* [TEXT TO READ]:
_ _ _

Attached files

file filename
8-K - Guardian 8 Holdingsguardian8holdings8k031813.htm
EX-10.1 - Guardian 8 Holdingsex10-1.htm
EX-10.7 - Guardian 8 Holdingsex10-7.htm
EX-10.6 - Guardian 8 Holdingsex10-6.htm
EX-10.5 - Guardian 8 Holdingsex10-5.htm
EX-10.2 - Guardian 8 Holdingsex10-2.htm
EX-10.3 - Guardian 8 Holdingsex10-3.htm
Exhibit 10.4
 
AMENDMENT NO. 1 TO
NON-EMPLOYEE INTERIM CHIEF FINANCIAL OFFICER
ENGAGEMENT AGREEMENT
 
This Amendment No. 1 to Non-employee Interim Chief Financial Officer Agreement (this “Amendment No. 1”) is entered into as of the 4th day of March, 2013 (the “Effective Date”) by and between Guardian 8 Holdings, a Nevada corporation (the “Company”), and Kathleen Hanrahan (“Executive”).

A.         On or about April 30, 2012, the Company and Executive entered into a Non-employee Interim Chief Financial Officer Agreement (the “Original Agreement”), which is set to expire on April 30, 2013.

B.          Company and Executive desire to amend the Original Agreement pursuant to the terms of this Amendment No. 1.

C.          Company and Executive agree Company shall retain Executive through March 31, 2014, pending the Company recruiting and hiring a full time replacement chief financial officer.

_ _ _

* [TO BE DONE]:
(1) Answer these questions about the interim CFO amendment:
(a) In which state is Guardian 8 Holdings incorporated?
(b) On or about what date did the Company and Executive enter into the Original Agreement?
(c) Through what date will the Company retain Executive?
(2) Render this sentence from the interim CFO amendment in German: "Company and Executive desire to amend the Original Agreement pursuant to the terms of this Amendment No. 1."
(3) Extend the interim CFO amendment past its final recital.
The records that follow this point come from a separate source.

* [DATASET]:
_ _ _

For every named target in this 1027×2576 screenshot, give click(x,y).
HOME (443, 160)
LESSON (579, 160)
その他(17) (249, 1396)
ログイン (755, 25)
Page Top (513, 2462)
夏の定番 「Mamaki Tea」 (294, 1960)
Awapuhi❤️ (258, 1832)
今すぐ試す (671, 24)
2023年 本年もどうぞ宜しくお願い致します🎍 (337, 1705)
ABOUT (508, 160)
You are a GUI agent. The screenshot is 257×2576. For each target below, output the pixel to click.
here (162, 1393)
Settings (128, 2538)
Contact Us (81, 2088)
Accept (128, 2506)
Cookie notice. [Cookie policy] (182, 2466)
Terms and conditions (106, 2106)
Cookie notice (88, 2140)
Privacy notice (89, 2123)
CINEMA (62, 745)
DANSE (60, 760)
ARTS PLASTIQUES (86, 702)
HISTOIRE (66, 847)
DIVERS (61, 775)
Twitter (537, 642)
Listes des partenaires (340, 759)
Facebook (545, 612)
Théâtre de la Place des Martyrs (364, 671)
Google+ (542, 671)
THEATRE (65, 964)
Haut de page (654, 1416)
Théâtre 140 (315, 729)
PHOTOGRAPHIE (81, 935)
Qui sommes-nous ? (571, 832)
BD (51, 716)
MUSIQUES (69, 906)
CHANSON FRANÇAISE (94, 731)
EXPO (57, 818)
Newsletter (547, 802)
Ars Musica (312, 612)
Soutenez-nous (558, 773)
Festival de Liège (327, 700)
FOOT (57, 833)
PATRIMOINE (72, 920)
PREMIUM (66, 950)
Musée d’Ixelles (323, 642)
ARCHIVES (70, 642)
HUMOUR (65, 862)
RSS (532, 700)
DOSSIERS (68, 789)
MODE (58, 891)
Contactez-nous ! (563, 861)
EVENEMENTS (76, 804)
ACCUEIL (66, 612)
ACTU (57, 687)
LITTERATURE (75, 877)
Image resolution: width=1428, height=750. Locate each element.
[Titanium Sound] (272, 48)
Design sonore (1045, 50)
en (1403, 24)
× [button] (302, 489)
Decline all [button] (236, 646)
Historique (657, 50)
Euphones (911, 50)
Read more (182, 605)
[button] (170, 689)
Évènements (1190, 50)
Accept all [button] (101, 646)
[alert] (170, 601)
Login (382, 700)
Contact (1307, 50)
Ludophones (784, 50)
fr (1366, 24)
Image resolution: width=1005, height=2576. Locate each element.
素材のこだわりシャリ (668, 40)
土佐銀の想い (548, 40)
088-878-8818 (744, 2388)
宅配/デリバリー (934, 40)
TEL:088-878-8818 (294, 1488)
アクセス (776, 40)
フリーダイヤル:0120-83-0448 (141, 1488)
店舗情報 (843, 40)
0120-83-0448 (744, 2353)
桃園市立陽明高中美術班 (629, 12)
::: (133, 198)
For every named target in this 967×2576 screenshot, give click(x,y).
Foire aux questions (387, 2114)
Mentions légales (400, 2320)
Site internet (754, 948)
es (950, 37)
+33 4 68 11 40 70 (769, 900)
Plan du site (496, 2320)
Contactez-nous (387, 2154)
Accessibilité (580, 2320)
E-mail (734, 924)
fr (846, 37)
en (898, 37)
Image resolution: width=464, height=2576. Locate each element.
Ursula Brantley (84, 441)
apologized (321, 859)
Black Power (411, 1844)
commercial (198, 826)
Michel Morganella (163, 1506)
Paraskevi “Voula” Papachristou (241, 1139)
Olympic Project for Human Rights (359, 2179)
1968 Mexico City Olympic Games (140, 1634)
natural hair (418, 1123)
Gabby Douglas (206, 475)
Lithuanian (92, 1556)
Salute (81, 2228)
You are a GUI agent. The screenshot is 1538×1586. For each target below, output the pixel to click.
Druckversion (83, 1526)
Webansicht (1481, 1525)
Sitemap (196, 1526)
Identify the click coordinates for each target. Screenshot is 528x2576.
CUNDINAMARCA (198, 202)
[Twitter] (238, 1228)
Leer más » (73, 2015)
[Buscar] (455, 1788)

_ _ _

* [REPLIES]:
(1)
(a) Nevada
(b) April 30, 2012
(c) March 31, 2014

(2) Das Unternehmen und die Führungskraft beabsichtigen, die ursprüngliche Vereinbarung gemäß den Bedingungen dieser Änderung Nr. 1 zu ändern.

(3)
D.          Capitalized terms not defined in this Amendment No. 1 shall have the same meanings as set forth in the Original Agreement.

NOW, THEREFORE, in consideration of the foregoing and the mutual covenants and conditions contained herein, the parties hereto agree as follows:

1.  
Additional Compensation.

a.  
Common Stock. The Company shall issue Executive 416,250 shares of the Company’s restricted common stock, which shall be issued upon the earlier of (i) in quarterly installments as follows: 104,000 shares on June 30, 2013; 104,000 shares on September 30, 2013; 104,000 shares on December 31, 2013; and 104,250 on March 31, 2014, or (ii) when the Company hires a full time replacement chief financial officer. The value of such shares shall be set at the closing price of the Company’s common stock on the Over-the-Counter Bulletin Board or other exchange or quotation medium on the last trading day immediately before issuance of the shares.

b.  
Cash. For services rendered from January 1, 2013 through the term of this Amendment No. 1, Company shall pay Executive a base monthly retainer of $3,000.  Such monthly retainer shall accrue from January 1, 2013 until the Company completes a financing raising a minimum of $2.0 million in gross funds.

2.  
Term. The term of this Amendment No. 1 shall commence on the Effective Date and continue through March 31, 2014. Notwithstanding the foregoing, either party shall have the right to terminate this Agreement at any time, with or without cause, effective immediately upon written notice to the other party.
 
 
 

 
 
3.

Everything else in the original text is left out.